Aristotle also says that virtue is acting “at the right times, about the right things, towards the right people, for the right end, and in the right way. . . … the intermediate and best condition, and this is proper to virtue.” (Nicomachean Ethics) It takes an inner knowing and a sense of balance to choose how to act now, in this circumstance at this time.
Virtue is more like a principle than a rule or a law. Laws are loaded with “shalt nots.” They feel like fences, walls, barriers. Principles are expansive with elbow room and a sense of spaciousness. Laws are limited and cumbersome as they try to detail all conceivable conditions. Principles look toward possibilities. Laws define the legal good. Principles seek a common good. Peter D.O. Smith in “ Virtue Ethics: An ancient solution to a modern problem” says, “A rules based system can only adapt to new circumstances by adding new rules, something that becomes intolerable in the long run.” To move beyond a rules based system we must commit to virtue.

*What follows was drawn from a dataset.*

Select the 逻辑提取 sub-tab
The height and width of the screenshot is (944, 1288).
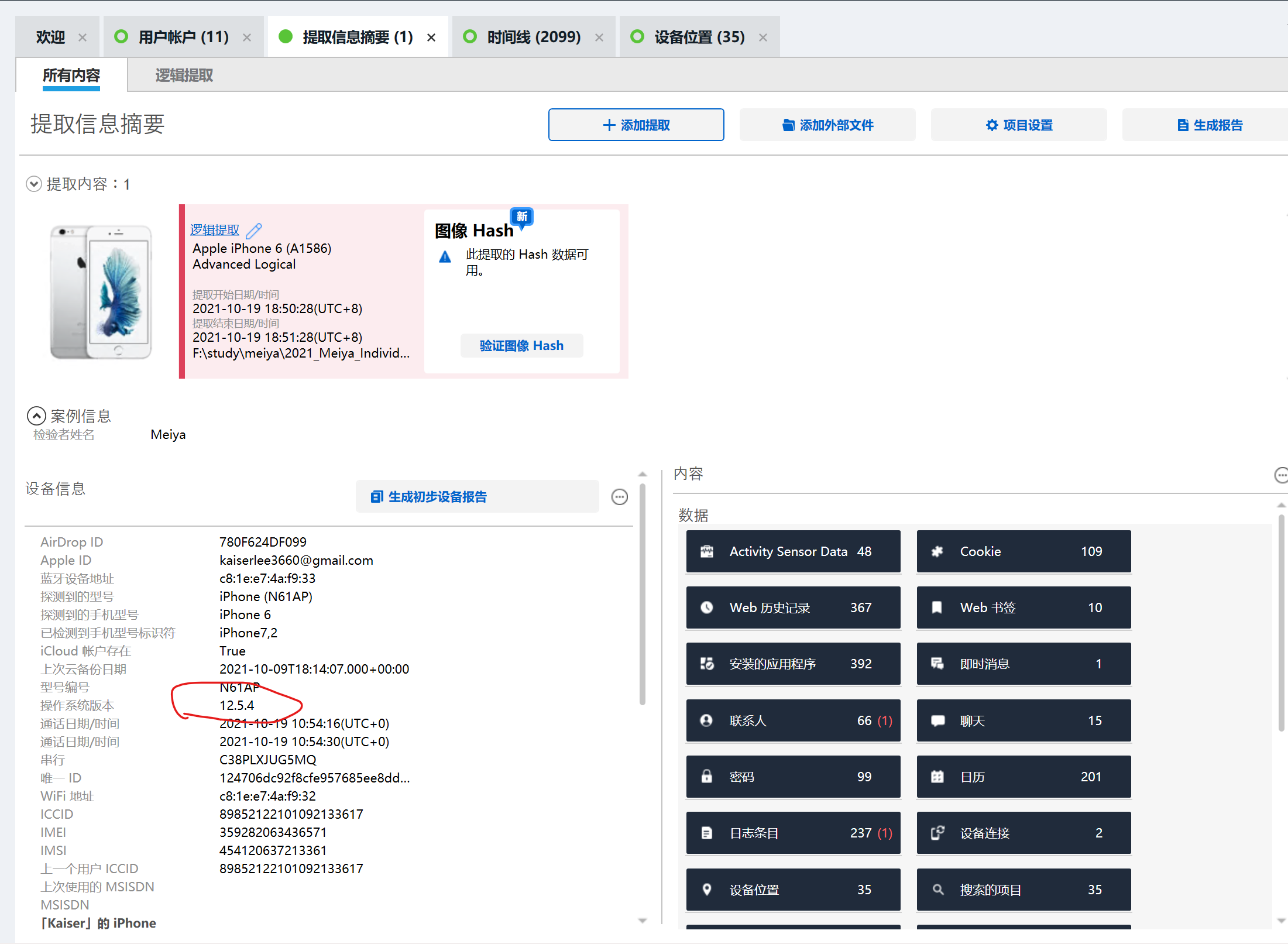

A few more of Benjamin Franklin’s virtues are frugality, sincerity, moderation. Don’t those have a lovely ring to them?
Julia Annas, in Intelligent Virtue, explains that virtues are a template for flourishing, in that to become a virtuous person is to become a flourishing person. It is a move away from hedonistic happiness to the prosperity of living well. This is a radical shift from the idea of happiness that depends on outside circumstances or goods, to an inner sense of well-being. Rules are imposed from the outside, virtues are lived out from the inside.
I am drawn to the virtue of restraint. There are many, many places to practice this polite virtue: in conversation, in activity level, in on-line posts. Restraint offers me the opportunity to listen before I speak–to really listen, to consider how what I am saying or posting might sound to someone who thinks differently from me, to stop to breathe before I add one more thing to my calendar or buy another sweater or eat the rest of the cookies. Restraint might let me check out what I am feeling before I splash it on everyone else.
What might our campaign season look like if it were seasoned with a bit of restraint, humility, temperance, frugality, or moderation? What if we were to curtail our freedom just long enough to grow the virtues that can support it. I think I will commit myself to kindness, patience, generosity and restraint during this election year. What about you?